■ EXERCISE DIRECTIONS ■
In the listing below, report how many lines include the string "Lemon", giving only that number.

■ MATERIAL FOR THIS TASK ■

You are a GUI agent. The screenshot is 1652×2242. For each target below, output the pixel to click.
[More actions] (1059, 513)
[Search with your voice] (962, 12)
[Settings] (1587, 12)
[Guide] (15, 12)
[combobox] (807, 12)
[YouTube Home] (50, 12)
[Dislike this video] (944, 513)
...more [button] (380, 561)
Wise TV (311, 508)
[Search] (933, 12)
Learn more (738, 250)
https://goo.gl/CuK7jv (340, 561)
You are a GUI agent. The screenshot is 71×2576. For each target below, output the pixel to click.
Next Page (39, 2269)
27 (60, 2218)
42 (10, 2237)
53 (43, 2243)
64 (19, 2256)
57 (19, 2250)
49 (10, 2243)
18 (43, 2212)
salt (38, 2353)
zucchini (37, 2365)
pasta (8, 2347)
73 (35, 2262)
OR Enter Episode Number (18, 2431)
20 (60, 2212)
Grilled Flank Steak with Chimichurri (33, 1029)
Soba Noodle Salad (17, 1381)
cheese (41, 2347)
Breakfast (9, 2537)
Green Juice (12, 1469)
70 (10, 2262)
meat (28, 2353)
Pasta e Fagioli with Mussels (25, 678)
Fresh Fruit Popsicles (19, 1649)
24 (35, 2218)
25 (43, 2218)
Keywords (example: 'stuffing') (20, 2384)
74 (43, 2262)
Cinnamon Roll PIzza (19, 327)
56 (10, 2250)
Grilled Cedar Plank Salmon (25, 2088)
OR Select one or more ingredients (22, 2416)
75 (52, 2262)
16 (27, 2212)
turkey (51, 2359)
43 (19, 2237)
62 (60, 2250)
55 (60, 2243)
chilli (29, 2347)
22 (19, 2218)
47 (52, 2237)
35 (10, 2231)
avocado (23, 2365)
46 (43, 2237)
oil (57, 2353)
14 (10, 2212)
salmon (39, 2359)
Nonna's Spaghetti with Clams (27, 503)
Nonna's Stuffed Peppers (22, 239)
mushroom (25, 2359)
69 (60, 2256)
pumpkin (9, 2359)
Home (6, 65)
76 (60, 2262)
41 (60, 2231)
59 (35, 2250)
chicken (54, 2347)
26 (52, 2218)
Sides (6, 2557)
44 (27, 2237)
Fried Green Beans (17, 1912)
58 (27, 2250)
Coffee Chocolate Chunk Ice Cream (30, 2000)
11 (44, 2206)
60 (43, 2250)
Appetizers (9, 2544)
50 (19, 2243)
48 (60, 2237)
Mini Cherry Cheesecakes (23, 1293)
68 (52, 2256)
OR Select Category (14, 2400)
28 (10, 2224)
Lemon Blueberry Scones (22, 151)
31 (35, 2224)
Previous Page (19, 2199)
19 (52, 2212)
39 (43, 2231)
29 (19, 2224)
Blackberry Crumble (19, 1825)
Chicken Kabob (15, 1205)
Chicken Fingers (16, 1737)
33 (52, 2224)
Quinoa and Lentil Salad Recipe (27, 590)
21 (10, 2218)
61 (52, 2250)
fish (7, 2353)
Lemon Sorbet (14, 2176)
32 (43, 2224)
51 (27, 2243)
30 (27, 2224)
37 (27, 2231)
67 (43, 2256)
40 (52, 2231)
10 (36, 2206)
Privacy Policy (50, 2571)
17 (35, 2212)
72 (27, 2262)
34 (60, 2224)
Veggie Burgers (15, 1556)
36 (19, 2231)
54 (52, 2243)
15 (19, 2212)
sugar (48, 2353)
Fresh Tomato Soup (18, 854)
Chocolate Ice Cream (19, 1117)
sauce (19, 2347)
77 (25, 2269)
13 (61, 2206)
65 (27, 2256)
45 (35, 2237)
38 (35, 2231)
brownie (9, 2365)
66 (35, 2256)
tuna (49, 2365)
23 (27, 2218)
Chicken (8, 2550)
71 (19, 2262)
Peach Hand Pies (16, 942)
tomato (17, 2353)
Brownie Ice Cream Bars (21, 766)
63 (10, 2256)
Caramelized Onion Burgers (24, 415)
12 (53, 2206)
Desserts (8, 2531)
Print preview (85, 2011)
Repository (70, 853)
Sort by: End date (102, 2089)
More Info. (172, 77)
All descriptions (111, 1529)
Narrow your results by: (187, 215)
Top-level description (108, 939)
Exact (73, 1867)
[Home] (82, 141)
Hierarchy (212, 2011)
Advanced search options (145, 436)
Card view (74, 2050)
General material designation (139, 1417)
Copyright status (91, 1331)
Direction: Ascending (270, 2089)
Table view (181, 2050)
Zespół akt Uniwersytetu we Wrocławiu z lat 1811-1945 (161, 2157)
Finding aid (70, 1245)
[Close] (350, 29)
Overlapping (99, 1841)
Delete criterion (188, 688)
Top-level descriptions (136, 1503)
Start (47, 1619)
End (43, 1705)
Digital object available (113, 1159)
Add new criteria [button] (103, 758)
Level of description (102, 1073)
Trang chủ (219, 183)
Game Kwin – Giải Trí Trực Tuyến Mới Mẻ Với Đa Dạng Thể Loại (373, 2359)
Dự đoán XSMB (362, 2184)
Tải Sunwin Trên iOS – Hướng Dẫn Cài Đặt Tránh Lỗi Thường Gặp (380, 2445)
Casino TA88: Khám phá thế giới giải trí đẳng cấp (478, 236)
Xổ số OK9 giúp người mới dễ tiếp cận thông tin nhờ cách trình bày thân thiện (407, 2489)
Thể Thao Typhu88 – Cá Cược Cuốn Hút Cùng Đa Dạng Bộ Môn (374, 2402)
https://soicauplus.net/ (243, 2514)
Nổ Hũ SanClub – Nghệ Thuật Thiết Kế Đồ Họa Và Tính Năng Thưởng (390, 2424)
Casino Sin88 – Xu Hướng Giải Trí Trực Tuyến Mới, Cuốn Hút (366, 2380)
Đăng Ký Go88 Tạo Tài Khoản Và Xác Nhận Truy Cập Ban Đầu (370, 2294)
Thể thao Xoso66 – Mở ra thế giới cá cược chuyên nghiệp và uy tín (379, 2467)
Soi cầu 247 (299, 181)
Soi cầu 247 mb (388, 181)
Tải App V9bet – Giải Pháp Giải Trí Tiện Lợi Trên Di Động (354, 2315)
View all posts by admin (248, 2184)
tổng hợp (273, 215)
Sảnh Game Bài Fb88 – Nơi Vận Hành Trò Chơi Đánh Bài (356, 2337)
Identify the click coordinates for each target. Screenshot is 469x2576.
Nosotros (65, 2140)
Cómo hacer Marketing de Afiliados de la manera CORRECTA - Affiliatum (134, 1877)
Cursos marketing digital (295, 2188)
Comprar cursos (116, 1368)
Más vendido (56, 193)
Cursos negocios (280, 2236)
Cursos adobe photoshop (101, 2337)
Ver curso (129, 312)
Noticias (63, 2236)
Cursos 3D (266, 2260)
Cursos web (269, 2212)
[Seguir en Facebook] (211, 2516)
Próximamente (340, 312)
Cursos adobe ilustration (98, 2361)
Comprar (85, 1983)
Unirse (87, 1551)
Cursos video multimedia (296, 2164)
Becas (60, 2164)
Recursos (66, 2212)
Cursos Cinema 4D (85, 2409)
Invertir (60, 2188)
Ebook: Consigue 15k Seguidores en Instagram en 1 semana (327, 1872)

■ EXPECTED ANSWER ■
2